Decapod Nigeria Trip 2 Nov - Dec 2011 Notes
Jiras and tasks have been distilled from this document and recorded in New Decapod Features to Roadmap
Installing and Configuring Decapod
Internet access
prone to outages
slow during peak hours (afternoons). ~10 KB/s?
even during off-hour times, the bandwidth is limited ~60 KB/s?
Effect on Decapod Installation
Installation can take 24 to 48 hours due to the following issues:
Packages slow to download from primary sites.
Yes/No prompts in Ocropus installation halts progress.
Final console output in installation process may read "Success" but only refers to the last package installed.
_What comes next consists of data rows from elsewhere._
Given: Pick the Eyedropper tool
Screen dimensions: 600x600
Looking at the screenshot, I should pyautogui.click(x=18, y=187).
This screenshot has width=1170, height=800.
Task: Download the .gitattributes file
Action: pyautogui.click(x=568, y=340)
No way to tell what was installed and what failed in the whole operation.
The Work
Post processing
Blemishes and artefacts removed from images. Processing can replace original, or create a new copy.
Priority: Out of scope.
Ordering
Page ordering by file system naming.
May need a good way of sorting / ordering by name, possibly by other fields (i.e. modified date?)
Rotation
2 types of rotation operations: orientation, and skew.
Orientation adjust horizontal orientation to vertical.
Skew adjusts the vertical alignment of the image by small degrees.
thoughts: slider, overlaid grid, text field / spinner, revert.
Typically, deskewing an image can cause empty space to appear on parts (i.e. after an image is rotated clockwise, empty space is introduced to the top-left and bottom-right corners).
Cropping
Sometimes cropping is done on an image that has not been deskewed. Deskewing a cropped image would traditionally introduce unwanted empty space around the edges of the image.
Quality Assurance
Manually examine digitized material for visual quality: clarity, contrast, artefacts.
Check image resolution / DPI value (i.e. check for 600 DPI)
DPI
How can DPI be calculated from a photograph or image? How do we determine "true DPI"?
"True DPI" = (horizontal pixels * vertical pixels) / (width of original in inches * height of original in inches)
Pass / fail pages, or entire work.
Metadata
Work is often identified by a unique ID (i.e. Dublin core ID), title, and author.
Metadata for all works kept in a database like dspace
Some possible metadata specific to digitization:
Name of person doing the work
When work was completed
Name of reviewer
When work was last reviewed
QA:Pass / Fail
QA: Pass / Fail remarks
Equipment used
Exporting
Exports can be to different formats, quality, and sizes.
Observed 4 main schemes: Web, local, high-quality, archive quality, and masters.
Web format would be a reduced size and quality file(s). Good for screen reading, but not necessarily for printing.
Local format would be higher resolution fit for screen reading and printing on common paper (i.e. A4 or Letter)
Archive quality would be the best resolution available for archiving purposes.
Masters format stores the original unmodified files.
Exported files should be identifiable to the work.
Filenaming to follow some sort of metadata?
i.e. using Dublin core ID: uimac139204.pdf or uimac139204_0001.tif
DPI an important setting to control: 600 DPI for archiving, 100 DPI for web.
Output formats: PDF, JPEG, PNG, TIFF.
Work Management
One person will likely work on just 1 piece at a time.
Many people can work on the same work station.
A person may take more than one session to complete a work.
Materials
Some materials are bounded compilations with multiple works. Each work may have a unique ID.
Some materials are so fragile that handling degrades the work.
Human Factors
Work can be tedious
Automate as much as possible.
Speed up processes where possible (i.e. better software / hardware, reducing quality, etc.)
Economics
Some digitization work is paid per page.
Operator has desire to increase speed and reduce tedium.
Manager has desire to increase quality, while balancing time and money.
Statistics
At UI: 200000+ pages digitized in 3 months, by 10 people (not sure how many person hours). At current rate, will take 2+ years to digitize all the material they would like.